Neben einer Auswertung der üblichen Kennzahlen (vgl. den Abschnitt zur "Abrechnung") sollte Ihr Augenmerk Ihrer Kundenstruktur gelten. Wer hat sich auch in der Krise als "treue Seele" erwiesen? Sie sollten das zu schätzen wissen, und Ihre Wertschätzung auch zeigen. Machen Sie eine Top-Kunden-Analyse – wer hat in den letzten Monaten gefehlt, wer ist stabil dabei? Sehen Sie Besonderheiten z.B. hinsichtlich des Alters (Corona-Risikopatienten)? Scheuen Sie sich nicht, betont nette Nachfass- bzw. Erinnerungsbriefe zu verfassen – garniert mit einem Gutschein oder anderen Anreizen.

Richten Sie Ihr Augenmerk zudem auf Ihre Spezialkunden in verschiedenen Segmenten, wie z.B. Kosmetik, hochwertige Nahrungsergänzung etc. Diese Kundschaft ist besonders "versandgefährdet", wenn das Einkaufen vor Ort aufgrund der pandemiebedingten Restriktionen unerfreulich wird. Nur durch solche regelmäßigen Auswertungen erkennen Sie überhaupt, wer abwandert. Voraussetzung ist eine gut gepflegte Kundenkartei. Es wird spannend werden, inwieweit die elektronische Patientenakte bzw. vollständige Medikationspläne (auch für Non-Rx) die klassische Kundenkarte ergänzen bzw. gar ersetzen können.

Sonstige Krisenherde

Fast 20% der Apotheken sind von der Insolvenz des Rezeptabrechners AvP betroffen. Die Jahresbilanz ist da naturgemäß massiv getrübt, selbst wenn mutmaßlich eine hohe Ausschüttungsquote zu erwarten ist – nur wann? Andere haben im Zuge von Infektionen im Apothekenumfeld Erfahrungen mit Gesundheitsämtern, staatlichen Institutionen und den Standesvertretungen gemacht. Ziehen Sie auch hier Bilanz: Welche Institution hat sich in welcher Weise bewährt? Welchen Eindruck nehmen Sie mit? Was lässt sich reibungsloser gestalten?

Die Abrechnung

Eine erste betriebswirtschaftliche Sichtung sollte zu Jahresende vorbehaltlich der endgültigen steuerlichen Daten möglich sein. Schauen Sie dabei nicht nur auf das "Übliche", wie Umsatz, Rohertrag, Kostenpositionen und Gewinn, sondern auch auf:

  • Kundenzahlen (monatsweise), v.a. im Vorjahresvergleich,
  • den Abgleich Ihrer Kundenzahlen mit den Kunden-/Passantenfrequenzen in den Einzelhandelsgeschäften, Praxen etc. vor Ihrer Tür (versuchen Sie, entsprechende Vor-Ort-Daten zu bekommen!), und daraus abgeleitet,
  • den Umsatz und Rohertrag je Kundenbesuch (Offizinbetrieb),
  • die spezifischen Kosten (v.a. Personal- und Marketingkosten je Kunde bzw. Packung),
  • den alten bzw. neuen Gewinnbeitrag von abgrenzbaren Geschäftsbereichen wie Heimversorgung, Speziallabor, eigenem Versandgeschäft etc.,
  • die Rohertragsentwicklungen der einzelnen Produktsortimente (Rx, Non-Rx, Freiwahl, Sichtwahl, Kosmetik etc.).

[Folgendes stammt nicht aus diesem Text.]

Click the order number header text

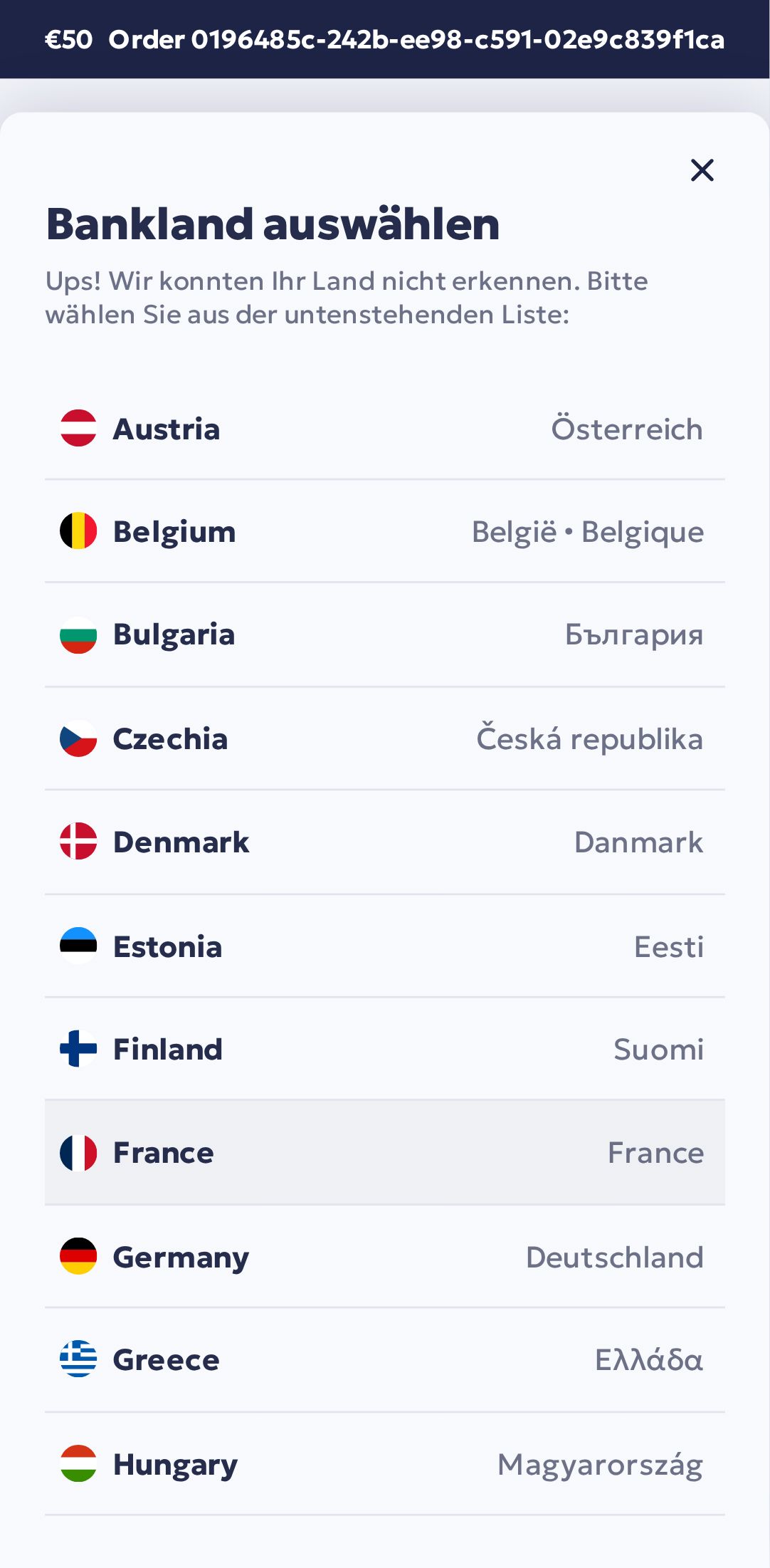coord(416,40)
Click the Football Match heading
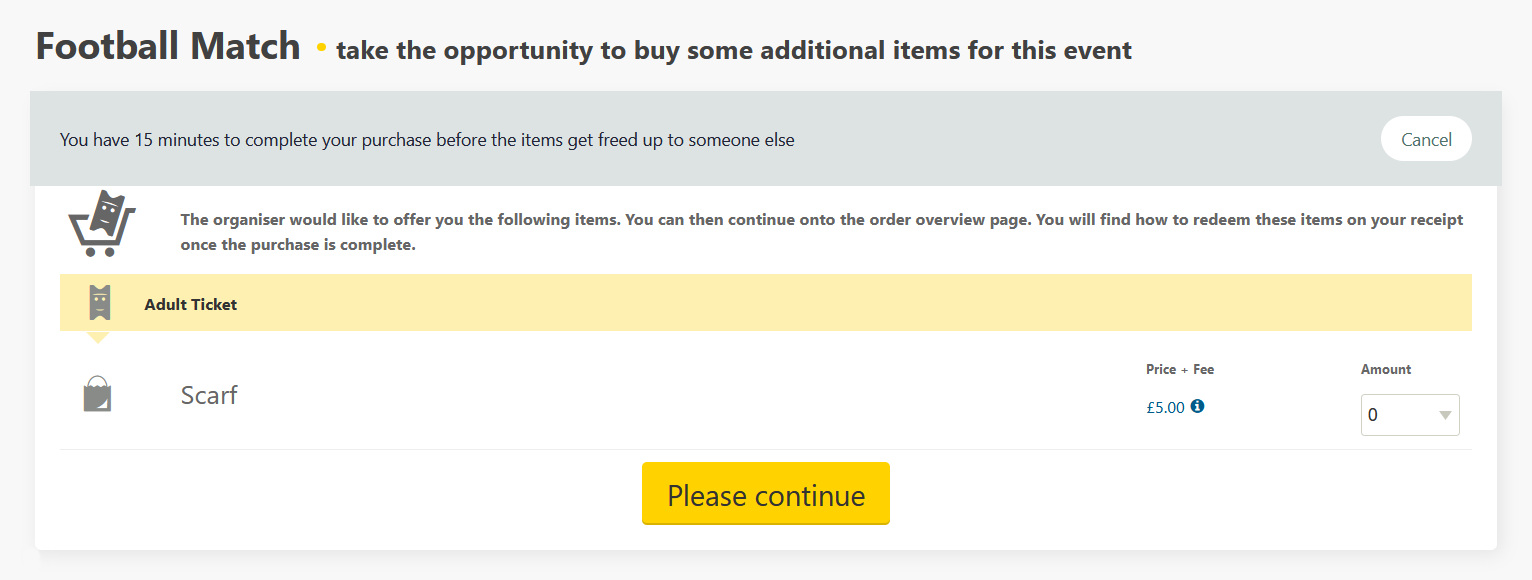1532x580 pixels. 168,46
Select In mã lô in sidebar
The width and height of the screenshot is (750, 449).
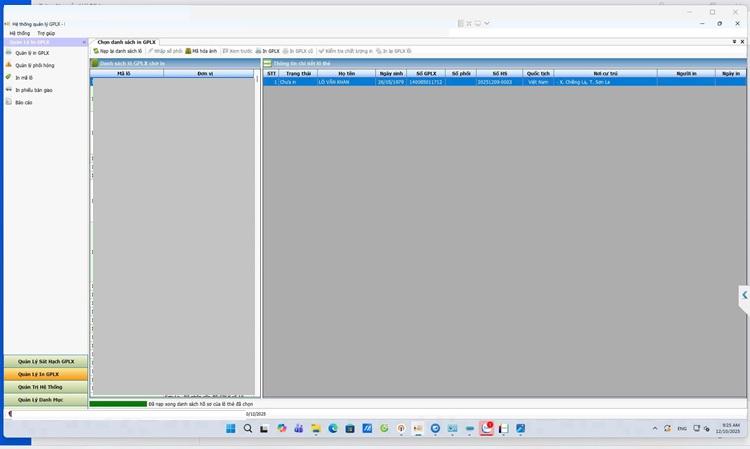[24, 77]
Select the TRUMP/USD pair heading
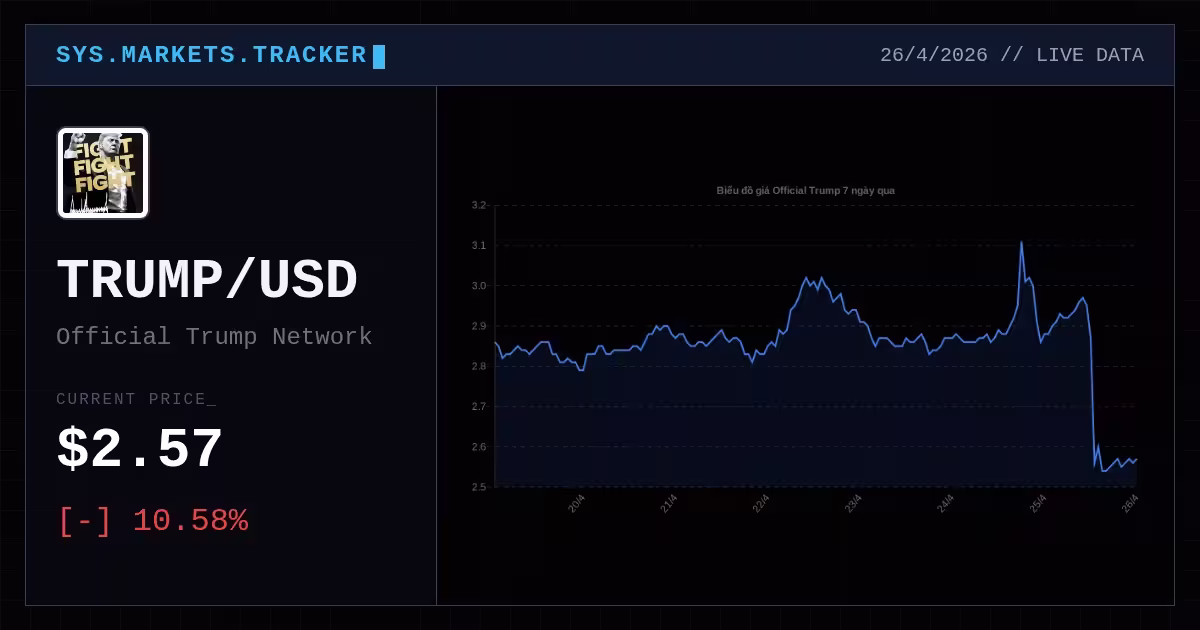This screenshot has width=1200, height=630. tap(207, 280)
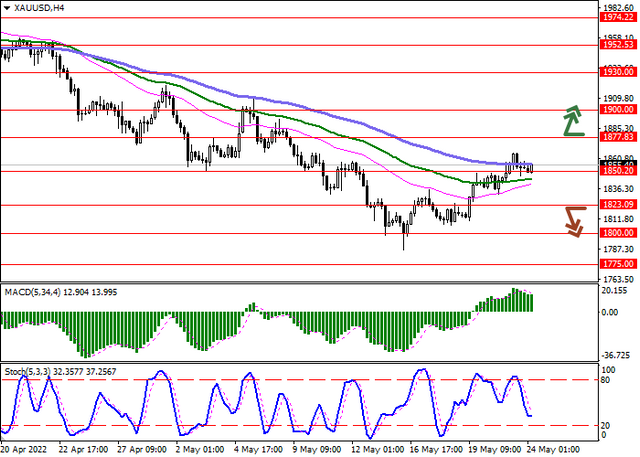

Und als Fazit: Stehen Sie wirtschaftlich besser, gleich oder schlechter als am Ende des letzten Jahres da? Gehen Sie gestärkt oder geschwächt ins Jahr 2021? Haben Sie die Kraft, neue Chancen aktiv zu nutzen? Oder müssen Sie eher ein, zwei Gänge zurückschalten?

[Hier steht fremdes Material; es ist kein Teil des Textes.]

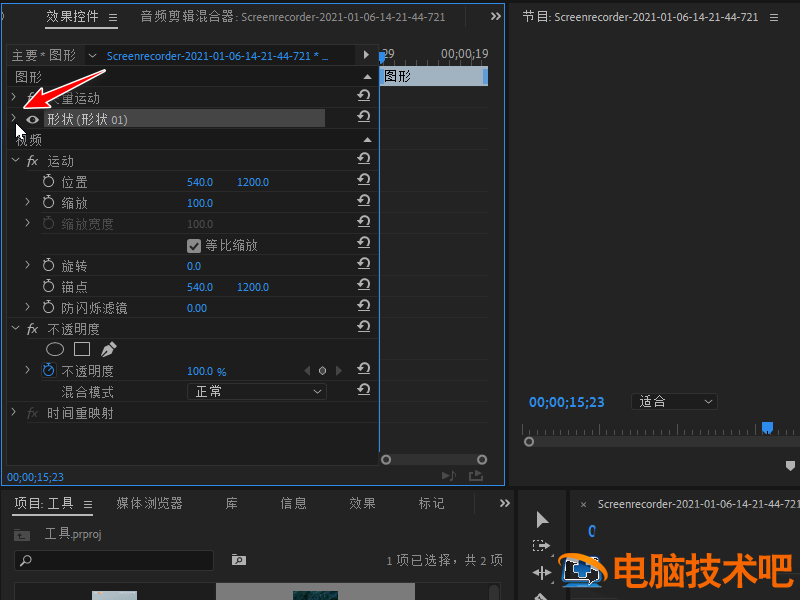Switch to the 媒体浏览器 tab
This screenshot has width=800, height=600.
click(x=149, y=504)

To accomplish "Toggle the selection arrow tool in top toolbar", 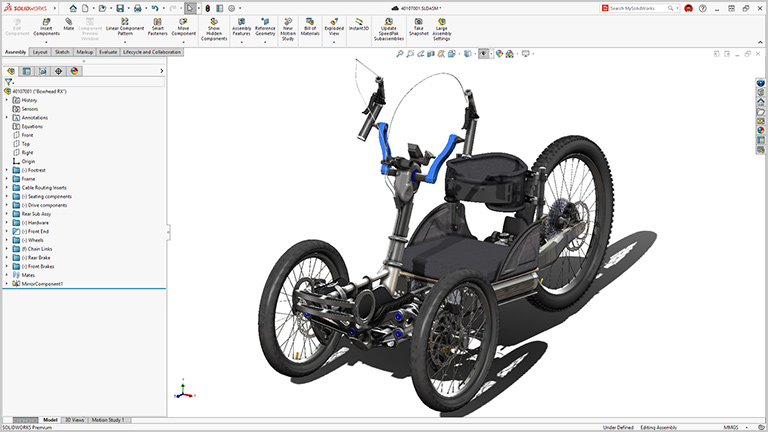I will pyautogui.click(x=190, y=8).
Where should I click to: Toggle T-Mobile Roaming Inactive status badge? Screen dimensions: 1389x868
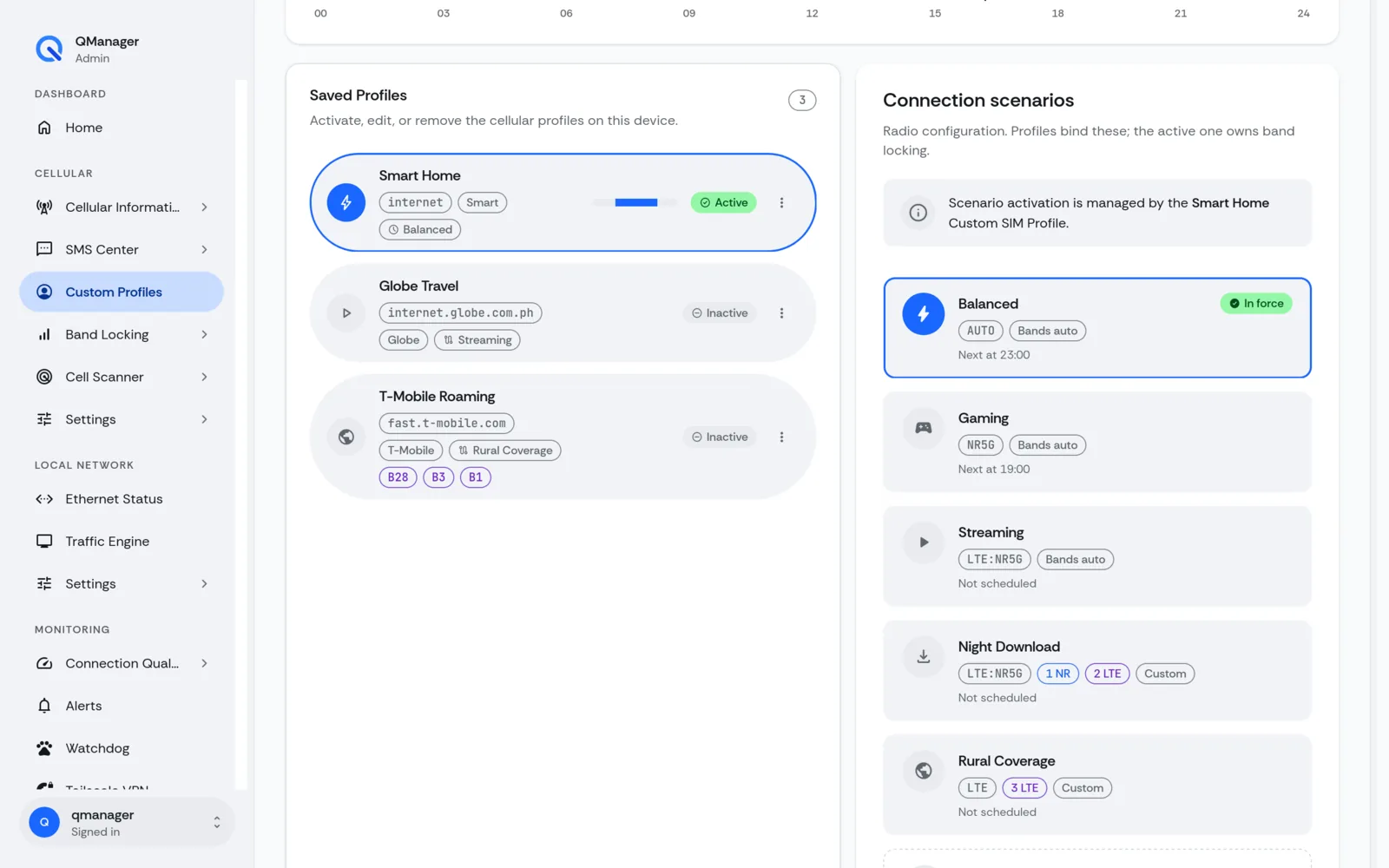tap(720, 437)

Diese Zahlen und Auswertungen sind damit wertvolle Fingerzeige für das kommende Jahr. Ehrlicherweise sollten Sie davon ausgehen, dass der Ausnahmezustand noch längere Zeit – mindestens bis in den Sommer – anhalten wird. Ob die Impfstrategie verfängt und ihre Ziele erreicht, steht in den Sternen. Gleichwohl sind Krisenzeiten immer Zeiten besonderer Chancen – dazu in der nächsten Ausgabe mehr.

Zu guter Letzt

Unabhängig davon, wie Ihre "Krisenbilanz 2020" im Einzelnen aussieht: Seien Sie ruhig ein wenig stolz, dieses Jahr gemeistert zu haben – egal wie und mit welchen Blessuren! Hauptsache, Sie sind noch "dabei"!

Ich wünsche Ihnen jedenfalls trotz aller situativen Restriktionen wunderschöne Weihnachten und ein frohes, vor allem gesundes neues Jahr!